Would it not be better to have a one-time gene-editing solution that introduces protective mutations into susceptible people?
Since gene-editing of unborn babies has the potential to go to their reproductive cells (germline editing) and thus transmit to future generations, it is most controversial. Editing cells that will not carry through to subsequent generations (somatic editing) is less so and is a likely component of future therapies. However, would it not be better to have a one-time gene-editing solution that introduces protective mutations into susceptible people? To illustrate, we know that natural nonsense mutations in the PCSK9 gene protect against high cholesterol. Subsequent work has led to PCSK9 inhibitors that reduce cholesterol and cardiac deaths if taken regularly. In monkeys, introduction of such mutations into the liver succeeded lowering LDL cholesterol by 60%. While there were some off-target effects and inflammation caused by viruses used to deliver the gene therapy, these are expected to be fixable by additional research. The real question now is not whether such therapeutic gene editing is possible, but rather — do we want it and are we ready for it?
The field of genetic editing has three levels of risk. First, to the individual; second, to society; last, to humanity. The risk to the individual is primarily due to unforeseen consequences of tinkering with a system evolved over millions of years. This consideration is least when we are correcting a known disease-causing mutation, and most when we seek supra-physiological or cosmetic enhancement. The risk to society, interestingly, will become greatest when the risk to individual becomes least. If gene editing becomes a safe and final solution, society risks becoming progressively more unequal — not just in opportunity but in capacity — in a self-reinforcing fashion, creating new social orders and caste systems. The risk to humanity is an extension of the risk to society: once we become confident enough in the technology to move from somatic editing to germline editing.

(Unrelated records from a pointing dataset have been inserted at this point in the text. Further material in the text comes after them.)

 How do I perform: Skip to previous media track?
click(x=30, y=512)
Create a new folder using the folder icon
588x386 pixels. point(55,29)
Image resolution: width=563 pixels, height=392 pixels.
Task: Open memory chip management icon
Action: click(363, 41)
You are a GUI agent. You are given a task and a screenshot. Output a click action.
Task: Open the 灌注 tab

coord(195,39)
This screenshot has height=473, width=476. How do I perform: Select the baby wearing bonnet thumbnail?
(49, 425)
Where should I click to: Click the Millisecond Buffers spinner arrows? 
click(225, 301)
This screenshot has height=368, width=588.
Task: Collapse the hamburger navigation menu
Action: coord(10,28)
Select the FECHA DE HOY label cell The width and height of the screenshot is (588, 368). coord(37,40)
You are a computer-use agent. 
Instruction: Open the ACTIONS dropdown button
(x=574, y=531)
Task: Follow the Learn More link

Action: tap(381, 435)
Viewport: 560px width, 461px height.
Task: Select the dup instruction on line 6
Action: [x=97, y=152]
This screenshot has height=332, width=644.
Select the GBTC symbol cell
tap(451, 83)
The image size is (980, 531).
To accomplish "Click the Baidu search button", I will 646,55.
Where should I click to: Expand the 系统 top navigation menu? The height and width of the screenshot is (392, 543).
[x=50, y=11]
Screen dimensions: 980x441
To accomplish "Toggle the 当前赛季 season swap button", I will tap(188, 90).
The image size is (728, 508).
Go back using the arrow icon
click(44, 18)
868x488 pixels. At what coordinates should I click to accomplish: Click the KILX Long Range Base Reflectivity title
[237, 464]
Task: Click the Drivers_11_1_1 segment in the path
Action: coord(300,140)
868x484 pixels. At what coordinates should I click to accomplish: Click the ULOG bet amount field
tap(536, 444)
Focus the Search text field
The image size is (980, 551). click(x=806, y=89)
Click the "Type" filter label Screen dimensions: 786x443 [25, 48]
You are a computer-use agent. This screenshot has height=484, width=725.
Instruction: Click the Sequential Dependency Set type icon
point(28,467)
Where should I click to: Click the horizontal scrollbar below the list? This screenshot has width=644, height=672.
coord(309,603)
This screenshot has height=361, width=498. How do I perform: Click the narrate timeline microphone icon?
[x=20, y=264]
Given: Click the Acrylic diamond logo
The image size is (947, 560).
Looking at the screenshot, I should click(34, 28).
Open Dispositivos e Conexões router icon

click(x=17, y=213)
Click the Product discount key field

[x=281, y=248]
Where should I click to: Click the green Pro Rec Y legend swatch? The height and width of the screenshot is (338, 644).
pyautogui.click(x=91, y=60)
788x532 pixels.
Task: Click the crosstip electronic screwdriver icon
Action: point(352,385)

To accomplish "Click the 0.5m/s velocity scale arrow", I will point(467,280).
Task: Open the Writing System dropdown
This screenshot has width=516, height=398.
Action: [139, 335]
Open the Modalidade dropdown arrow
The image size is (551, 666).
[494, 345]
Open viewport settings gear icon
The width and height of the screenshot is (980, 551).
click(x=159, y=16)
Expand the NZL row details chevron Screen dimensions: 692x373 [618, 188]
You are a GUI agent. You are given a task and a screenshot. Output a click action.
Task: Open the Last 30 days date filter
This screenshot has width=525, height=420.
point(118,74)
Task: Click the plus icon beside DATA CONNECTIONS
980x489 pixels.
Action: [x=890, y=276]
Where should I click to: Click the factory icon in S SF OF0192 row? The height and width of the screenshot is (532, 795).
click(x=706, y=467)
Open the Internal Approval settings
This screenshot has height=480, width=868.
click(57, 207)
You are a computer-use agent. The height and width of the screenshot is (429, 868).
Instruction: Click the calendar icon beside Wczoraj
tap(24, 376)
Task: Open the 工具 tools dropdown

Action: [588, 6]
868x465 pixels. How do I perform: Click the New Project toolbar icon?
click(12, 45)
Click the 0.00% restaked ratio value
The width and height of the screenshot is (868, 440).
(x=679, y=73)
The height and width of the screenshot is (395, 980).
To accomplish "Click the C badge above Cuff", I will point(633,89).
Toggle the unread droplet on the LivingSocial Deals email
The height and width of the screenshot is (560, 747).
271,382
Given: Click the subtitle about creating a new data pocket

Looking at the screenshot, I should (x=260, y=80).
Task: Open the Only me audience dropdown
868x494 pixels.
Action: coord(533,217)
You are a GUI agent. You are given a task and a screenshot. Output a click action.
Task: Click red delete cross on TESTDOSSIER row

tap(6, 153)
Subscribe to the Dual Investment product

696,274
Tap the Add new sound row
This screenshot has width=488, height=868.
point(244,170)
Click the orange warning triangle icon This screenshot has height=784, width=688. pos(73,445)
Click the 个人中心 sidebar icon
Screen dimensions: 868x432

While removing ‘bad’ genes from the gene-pool may sound sensible, it is not. Loss of genetic diversity would leave us genetically fragile — susceptible to new threats that may wipe out a homogenous humanity. These technical, moral, ethical and foresight issues will need to be resolved before gene-editing become widely accepted.
The field of genetic editing has three levels of risk. First, to the individual; second, to society; last, to humanity.
In view of extreme positions on human gene-editing by constituent members and a clear dual-use research concern, the World Health Organisation has been working on a governance framework based on responsible stewardship and equitable access. However, previous experience with stem cell therapy suggests that there would be much heterogeneity in ability, acceptability, and incentives across the globe. Sovereign nations may choose to overlook such frameworks, so as to pursue leadership of this frontier area, with consequent political and economic benefits. There is a clear risk that such competition may take place outside the purview of rigorous clinical trials meeting global ethical standards, be hidden from the public eye, and fail to reveal harms in a timely manner. Nevertheless, it is hard to imagine a future where editing of genomes, in some form or the other, does not become widespread. The exact path is difficult to predict and the emergence of a consensus will take time. Until then, while science takes its course, we must prepare by engaging people in thinking deeply about the key issues above, in order to equip institutions and society to make better choices at every fork of the road.